On Wednesday, US House Oversight Chairman Elijah Cummings along with US Senator Bernie Sanders, the ranking member on the Senate Budget Committee, called on Teva and fellow drugmakers Mylan N.V. and Heritage Pharmaceuticals to turn over documents as part of an ongoing congressional review over generic drug price increases, and accused the companies of “apparent efforts to stonewall” the probe.

The lawmakers first launched the probe in 2014. In May, 44 US states filed a lawsuit against the three drugmakers and 17 other generic pharmaceutical companies over allegations of an extensive drug price-fixing conspiracy worth “many billions of dollars.”

Now, Cummings and Sanders said they were “opening an investigation into the companies’ apparent coordinated obstruction of the investigation as revealed by,” the states’ lawsuit.

“Not only did your company’s apparent obstruction undermine our investigation, but it may have caused further harm to patients and health care providers by delaying the discovery of evidence about the companies’ price-fixing,” Cummings and Sanders wrote.

According to the May lawsuit filed by Connecticut Attorney-General William Tong, Teva significantly raised prices on approximately 112 different generic drugs between July 2013 and January 2015, and colluded with “high quality” competitors on at least 86 of them.
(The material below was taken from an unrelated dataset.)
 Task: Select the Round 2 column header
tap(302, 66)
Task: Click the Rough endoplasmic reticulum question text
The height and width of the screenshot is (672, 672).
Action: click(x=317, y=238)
While the extent of the price increases varied, some prices hikes allegedly exceeded 1,000%.

Petah Tikva-headquartered Teva, which currently manufactures approximately 550 FDA-approved generic products, has denied the allegations.

Also on Wednesday, rating agency Moody’s Corporation revised its financial outlook for Teva and its subsidiaries from stable to negative, citing the company’s “persistently high leverage and large refinancing needs, in light of its rising exposure to opioid-related litigation.”

The negative revision also reflects, Moody’s said, the minimal cushion in the rating for any negative developments in operating performance, including weak uptake of Teva’s new migraine drug, AJOVY; acceleration of erosion of multiple sclerosis treatment Copaxone; inability to stabilize profitability in the US generics business; or large cash outlays related to litigation.

Moody’s highlighted “sizable” debt maturities over the next few, including more than $2 billion that matures by the end of 2020. While the rating agency believes that Teva has sufficient liquidity to repay 2020 maturities, the drugmaker will “not generate sufficient cash flow” to repay approximately $4.2 billion of debt that matures in 2021.

Earlier this month, Teva reported revenues of $4.337 billion during the second quarter of 2019, a decrease of 8% compared to the second quarter of 2018. Reduced revenues were attributed to generic competition to Copaxone, and declines in revenues from Tranda/Bendeka and certain other specialty products in the US.

As of June 30, Teva’s debt stands at $28.726 billion, compared to $28.624 billion as of March 31. The increase, Teva said, was mainly due to exchange rates fluctuations.